Capitol Hill Blue reports:
While the administration may put on a public face of cooperation, the White House will take a tough stance from prosecutors who will seek interviews with current and former administration officials who participated in a meeting where destruction of the videotapes was discussed.
White House insiders describe the President’s mood as “dour” and “resigned” to the implications of a Justice Department investigation but legal observers in Washington believe the administration can successfully stall the probe and doubt the effectiveness of an administration trying to examine its own criminal behavior. LINK
Dunham would have to be incredibly naive not to be aware of this, and I have little doubt he’ll build as bullet-proof a case as possible before he even gives the president an opportunity to block the testimony of his and Cheney’s closest aides. After all, Mr. Gonzales, when he was White House counsel; Harriet E. Miers, Mr. Gonzales’s replacement as counsel; David S. Addington, then counsel to Vice President Dick Cheney all are said to have discussed destroying the tapes between 2003 and 2005.
This is hitting as close as possible to Bush and Cheney personally.
As the investigation progresses it is always possible Bush will try to thwart it in an even more typical draconian way than trying to block testimony. We’ll soon learn whether Bush refuses to allow government witnesses to testify before the House Intelligence Committee who are scheduled to testify at a hearing scheduled for Jan. 16. My sense is that he couldn’t care less whether they are held in contempt of Congress.

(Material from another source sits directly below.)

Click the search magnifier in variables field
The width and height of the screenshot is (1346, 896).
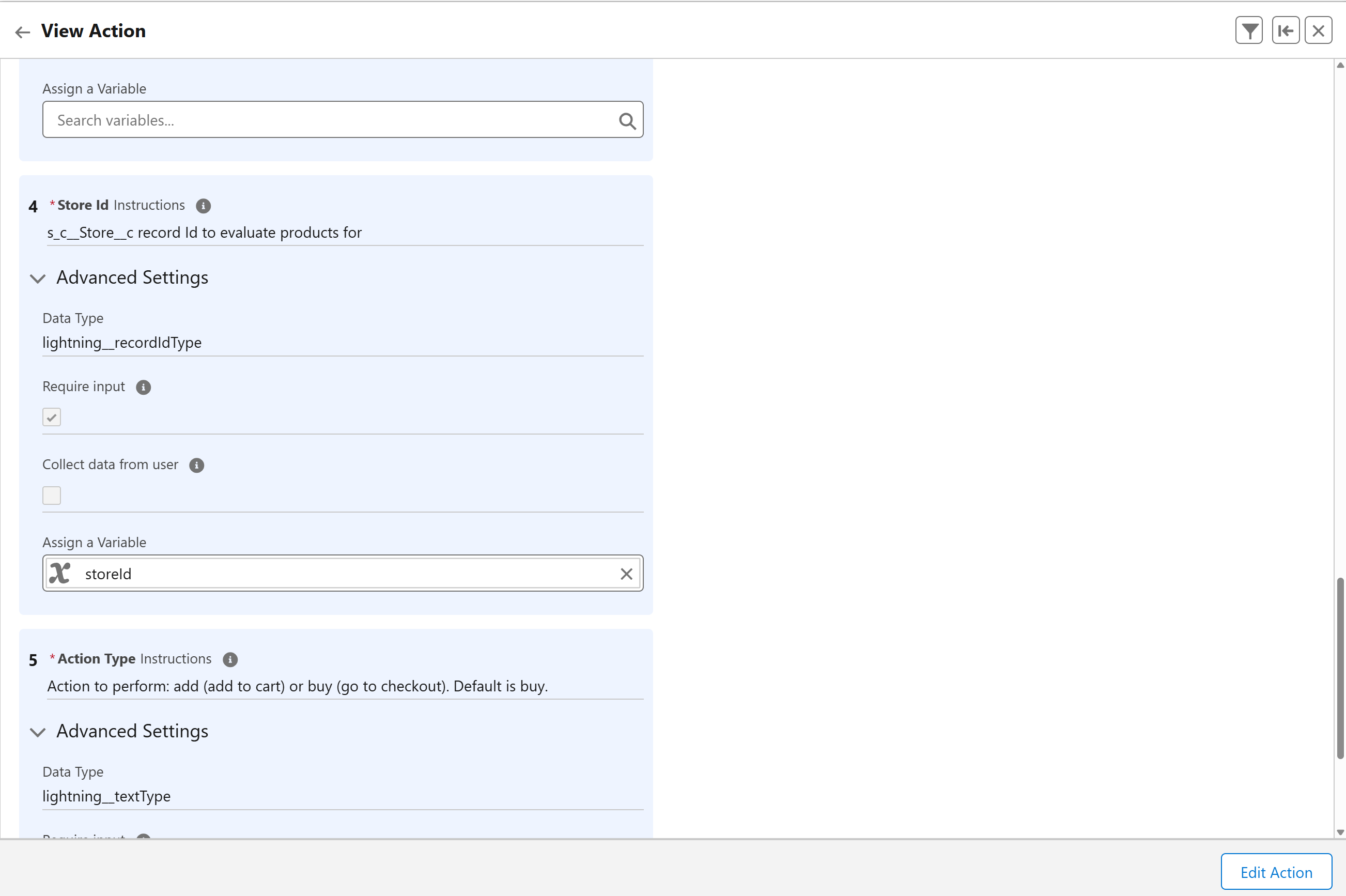627,121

Dunham’s investigation is another matter since he is working for the Justice Department and has the power to indict and prosecute.
If he gets too close to making a compelling case against administration officials Bush might demand Dunham be fired. This could lead to a mini-Saturday Night Massacre where Dunham’s immediate superior, acting deputy attorney general Craig S. Morford and Attorney General Mukasey himself resigns.

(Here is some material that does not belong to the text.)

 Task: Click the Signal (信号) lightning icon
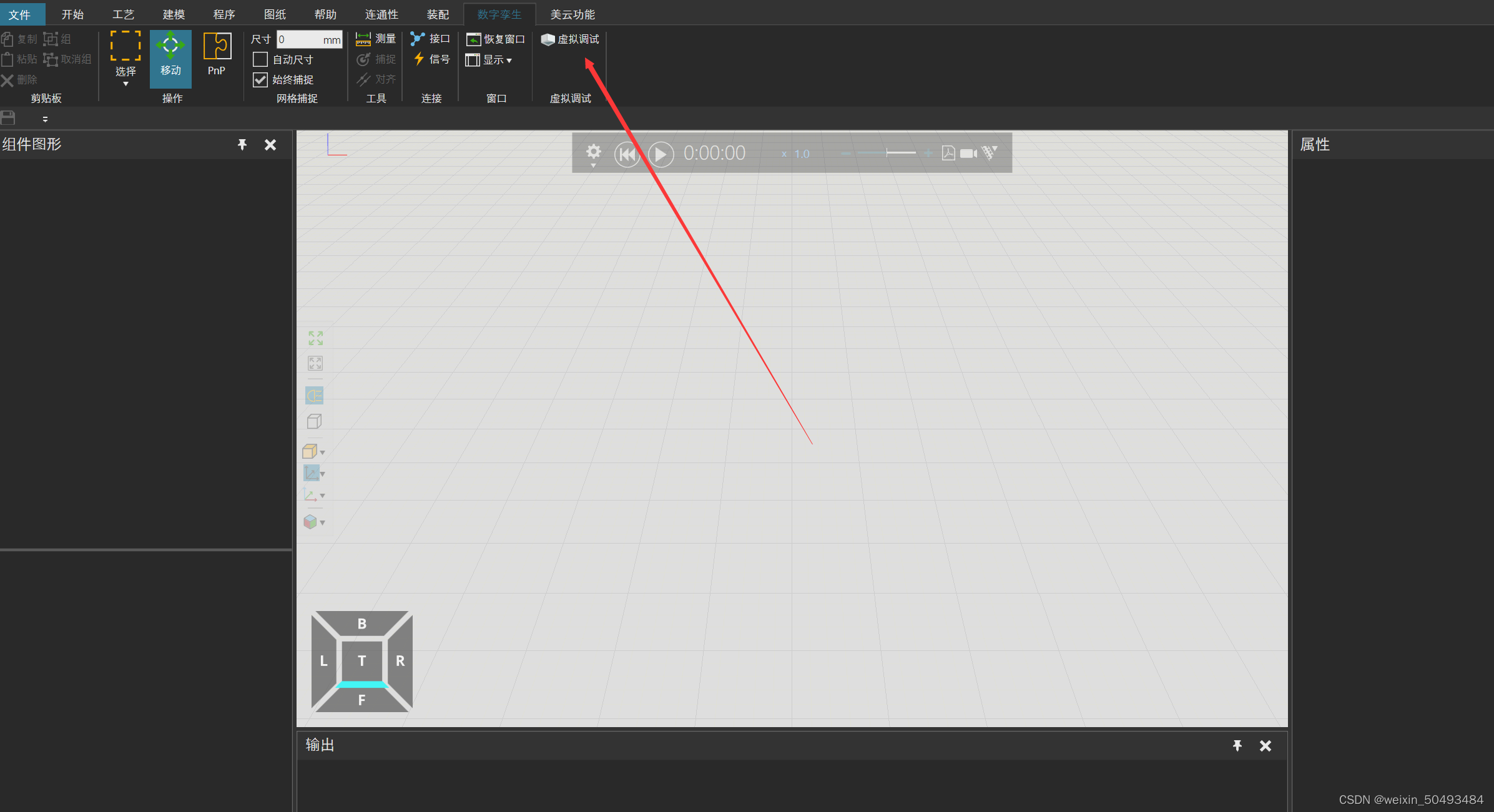tap(419, 59)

Assuming that the investigation moves past January 20, 2009 before indictments are handed down and trials begin, Bush won’t be in a position to grant clemency as he did for Scooter Libby.
I’ll leave it to the legal experts to determine whether he can issue January 19th pardons to officials who haven’t been indicted, let alone convicted.
While we may dream of him actually being indicted and tried for this or other crimes, I don’t think this is realistic. More likely is that if it can be shown he was informed of the plan to destroy the CIA tapes he’ll be an unindicted co-conspirator.
Even if a president can pardon himself in advance, he’d need to be convicted of something. There’s no way Bush can pardon himself in the eyes of history.